(Oh, that's our apartment on the top floor and in the next photo the entrance is in the building on the right with the yellow colored wall, just to the right of the red car.)
I left the apartment about 9:30 and walked down to line 6 at Nationale, which would take me right to Trocadero and the cemetery.
Spending about two hours or so in the cemetery gave me just enough time to complete my work here (unlike Père-Lachaise, where my work will probably never be "complete"). I had often wondered about the statue of a seated man locate din the small green space directly across from the cemetery entrance but had never taken the time to stop and actually investigate. This time I did.
It turns out that the green space is called "Square Yorktown," and the statue is of Benjamin Franklin; the street that separates the park from the Trocadero is Avenue Benjamin Franklin.

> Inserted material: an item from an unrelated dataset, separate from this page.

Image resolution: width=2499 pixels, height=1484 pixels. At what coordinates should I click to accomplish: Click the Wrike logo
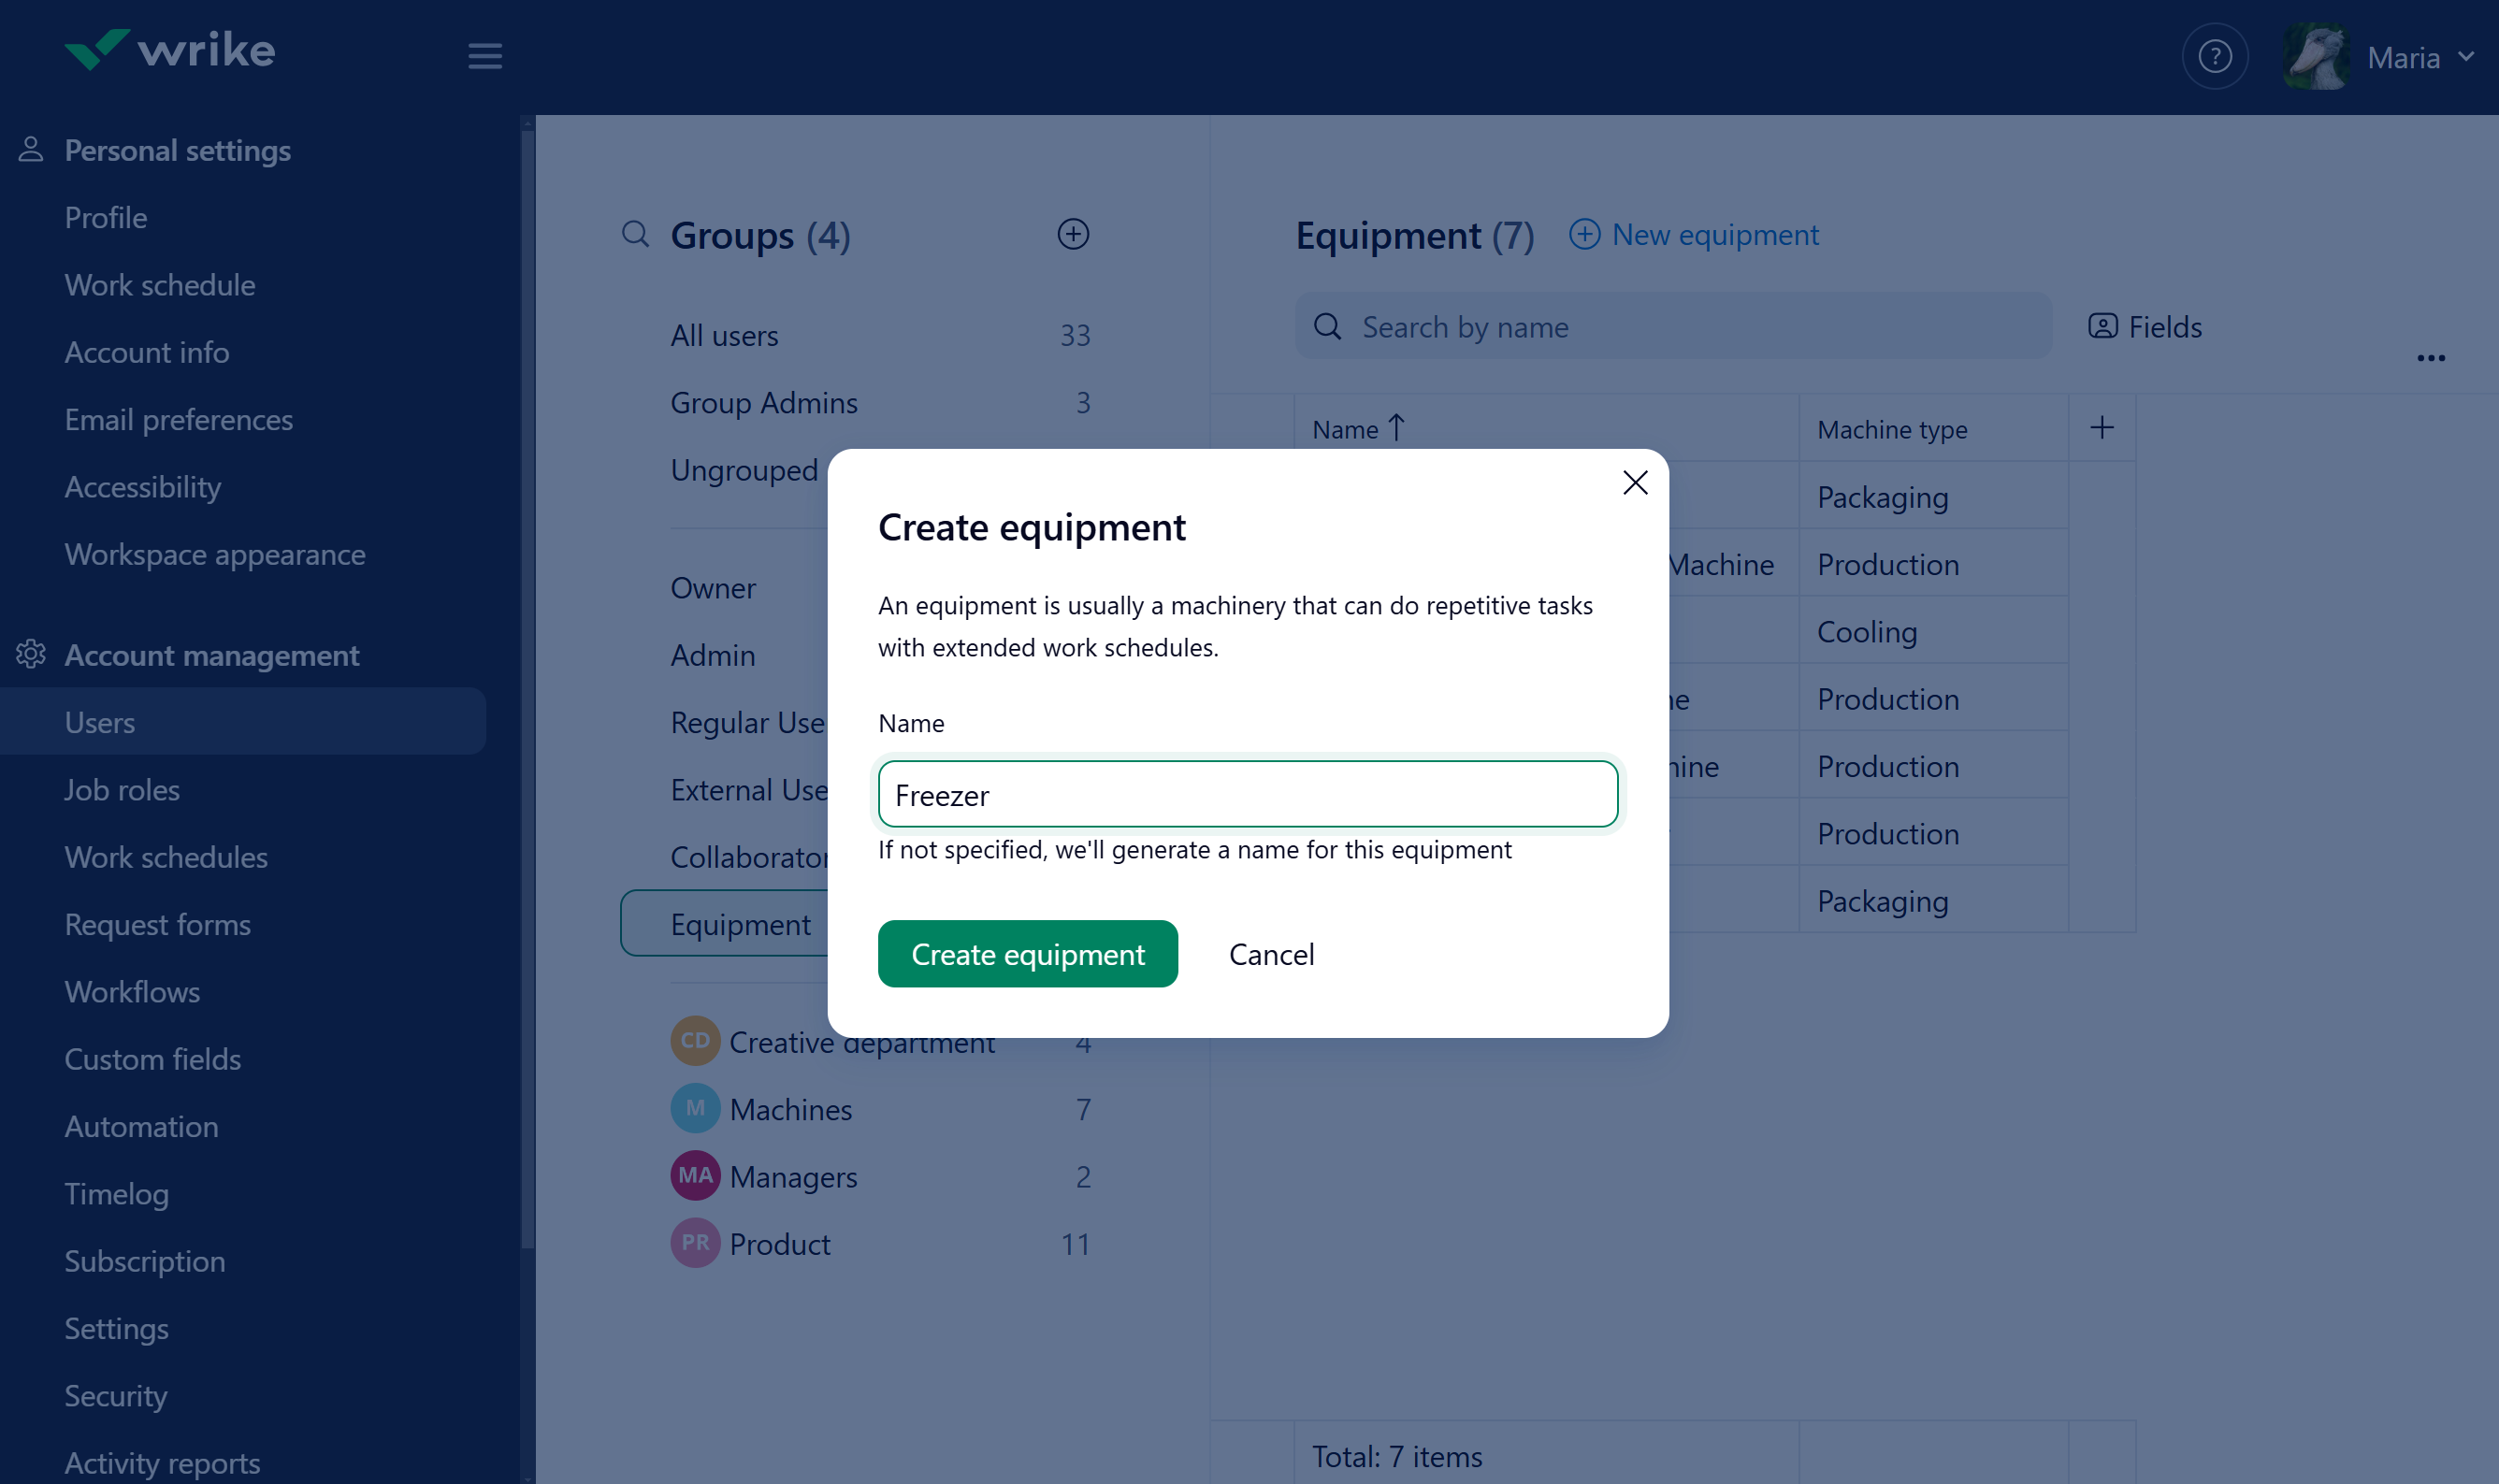point(170,50)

“On September 3, 1983, the bicentennial of the Treaties of Paris and Versailles which secured the peace and established the independence of the United States of America this tablet was offered by the National Society Daughters of the American Revolution as a grateful tribute to the architects of these treaties, who dedicated themselves to ‘The best of all works - the work of peace.’ Benjamin Franklin.”
Walking just a few meters to the rear of the park and located beneath a small grove of trees is a plaque that one can barely see from the street. But upon closer examination one reads that it was placed there by the the Daughters of the American Revolution on October 19, 1931 in recognition of those French soldiers who lost their lives at the battle of Yorktown fighting for American independence. The list is by regiment and then name.
I left the square and walked over to the Metro line 6 at Trocadero and at La Motte Picquet switched to the 9 getting off at École Militaire. From there I walked up Avenue Bosquet to Avenue Saint Dominique to meet up with Susie for lunch at Christian Constant's Les Cocottes. We had first eaten here in September of 2008 and the food was just as good this time around. Strangely enough I had the same dessert both times: Fromage Basque with blackberry jam (Constant is from the Basque part of France).
While she out in the morning Susie returned to our old neighborhood in the 5th to get her haircut at the same place we both used back in 2006-07; different name but same stylist.
After a leisurely lunch we strolled down Saint Dominique no. 67 and Karamel, a confectionary shop specializing in . . . (drum roll please) caramel treats. This was a recommendation from the wonderfully whimsical streaming series on Amazon Prime: "Alice in Paris."
Before we left the center of the city for home we had one final mission: my brother-in-law Dick who teaches history a a high school in Massachusetts asked me to track down the very last (?) copy of a French mobilization poster from World War One that was on the wall of one of the buildings on rue Royale. Sure enough we found it to the left of building with the red awning in the picture below. But there's more.
On the front wall of the building on the left facing the Place de la Concorde, the former Hôtel Coislin and once the home of the French Ministry of Marine is a plaque dedicated to the Treaty of Friendship and Commerce that signed in 1778 when France became the first country to recognize the independence of the USA.
The mobilization poster:
Susie and I said adieu to one another - she was off to Librarie Gourmand to spend some quality time browsing pastry books and I set off for home.
I made my way to the line 1 switching to the 5 and then off at Campo Formio and a short walk back home. I worked on the computer for a short while before going back out to Monoprix to pick up some chicken and mushrooms for dinner. Susie came home while I was out and we swapped stories about our various flânerie.